Data Contract: Event Schema
All events must conform to a base schema. Custom properties go in the properties object:
export interface BaseEvent {
// Identity
eventId: string; // UUID v4, generated client-side
type: string; // e.g., 'page_view', 'button_click', 'purchase'
// Actor
userId?: string; // Null for anonymous events
anonymousId: string; // Always present; persists pre-login
sessionId: string; // Browser/app session ID
// Timing
timestamp: string; // ISO 8601 UTC, when event occurred
receivedAt?: string; // Server-set, when event was received
sentAt?: string; // Client-set, when client sent the batch
// Context (auto-collected)
context: EventContext;
// Custom properties
properties: Record<string, unknown>;
}
export interface EventContext {
app?: {
name: string;
version: string;
build?: string;
};
browser?: {
name: string;
version: string;
};
device?: {
type: 'mobile' | 'tablet' | 'desktop';
model?: string;
manufacturer?: string;
};
os?: {
name: string;
version: string;
};
locale?: string;
timezone?: string;
screen?: {
width: number;
height: number;
density?: number;
};
page?: {
url: string;
path: string;
title: string;
referrer?: string;
search?: string;
};
campaign?: {
source?: string;
medium?: string;
name?: string;
term?: string;
content?: string;
};
ip?: string; // Stripped after geo-lookup for privacy
userAgent?: string; // Parsed to device/browser, raw retained briefly
}Module Map
realtime-pipeline/
├── index.md ← You are here
├── architecture.md ← Kafka → Processing → ClickHouse → API
├── ingestion-layer.md ← HTTP endpoints, SDK design, batching
├── processing-layer.md ← Enrichment, sessionization, aggregation
├── storage-layer.md ← ClickHouse schema, partitions, TTL
└── query-layer.md ← Funnel queries, retention, cachingOperational Characteristics
Latency Budget
Client event → Kafka: < 100ms (p99)
Kafka → Consumer: < 500ms (batch window)
Consumer → ClickHouse: < 200ms (insert)
Total ingestion latency: < 800ms (p99)
ClickHouse query (simple): < 500ms
ClickHouse query (complex): 1-5 seconds
Cached query: < 10msFailure Modes
| Failure | Impact | Recovery |
|---|---|---|
| Ingestion API down | Events lost (no SDK buffering) | SDK local buffer + retry |
| Kafka partition leader fails | Brief delay (< 30s Kafka re-election) | Auto-recovery |
| Consumer crash | Lag builds up, replays from offset | Auto-recovery, monitor lag |
| ClickHouse overloaded | Query timeouts | Scale out, circuit breaker |
| ClickHouse crash | No new inserts, queries fail | Auto-recovery, replication |
War Story
We launched realtime dashboards to our customers on a Monday morning.
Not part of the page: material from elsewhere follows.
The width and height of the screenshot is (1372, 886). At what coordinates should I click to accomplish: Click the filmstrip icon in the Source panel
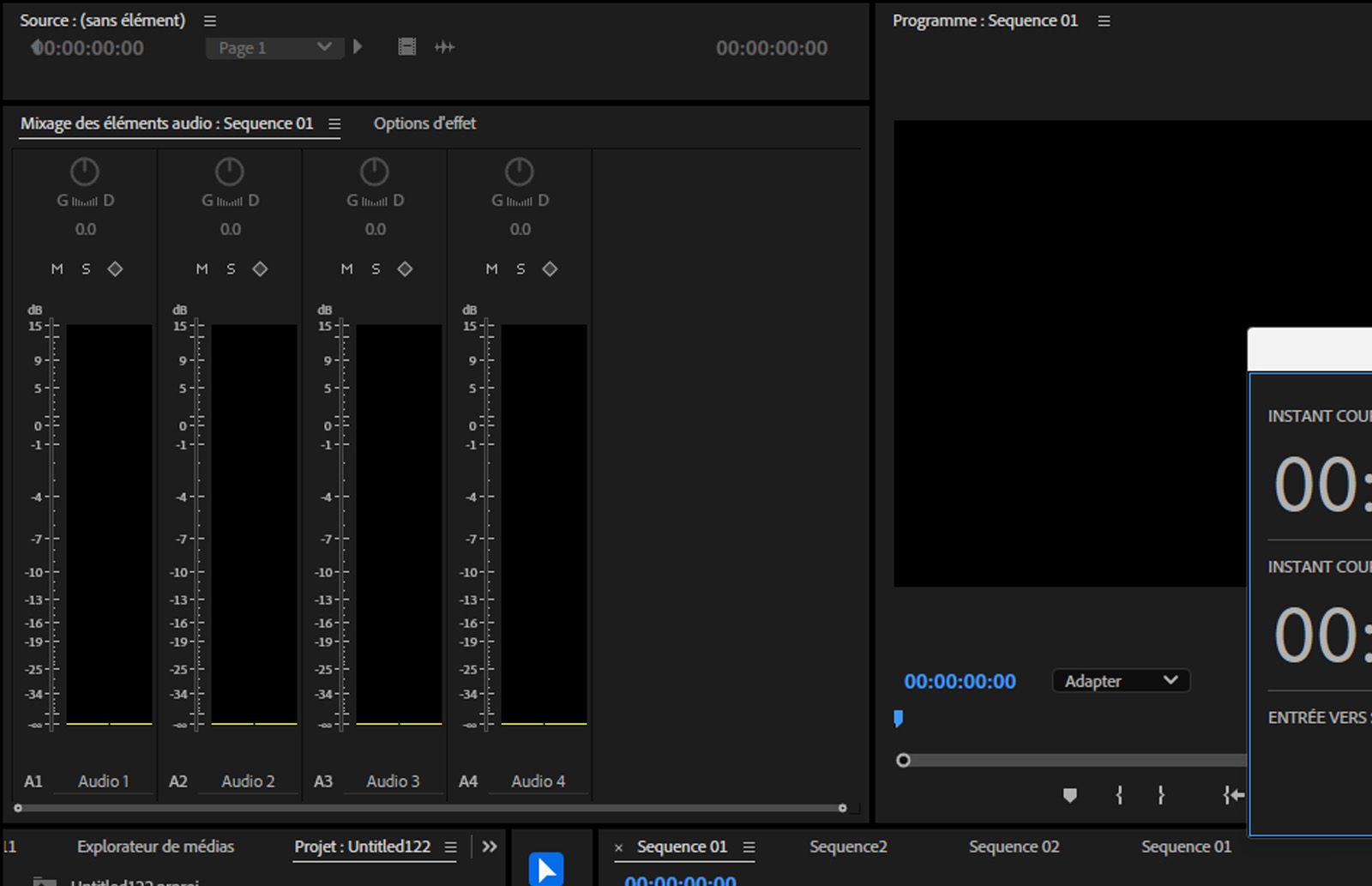(x=406, y=46)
By noon, ClickHouse was consuming 95% CPU. The issue: our analytics dashboard was polling 5 expensive funnel queries every 30 seconds for each open dashboard tab. With 200 customers all looking at dashboards simultaneously, we had 1000 uncached queries per minute against ClickHouse.
ClickHouse was handling the query load fine — the CPU was the ClickHouse distributed query coordinator merging results from 3 shards. The fix: aggressive caching in front of the query API (1-minute TTL for dashboard queries), background refresh of popular funnels, and staggered polling with jitter so not all clients poll simultaneously. Query load dropped 95%.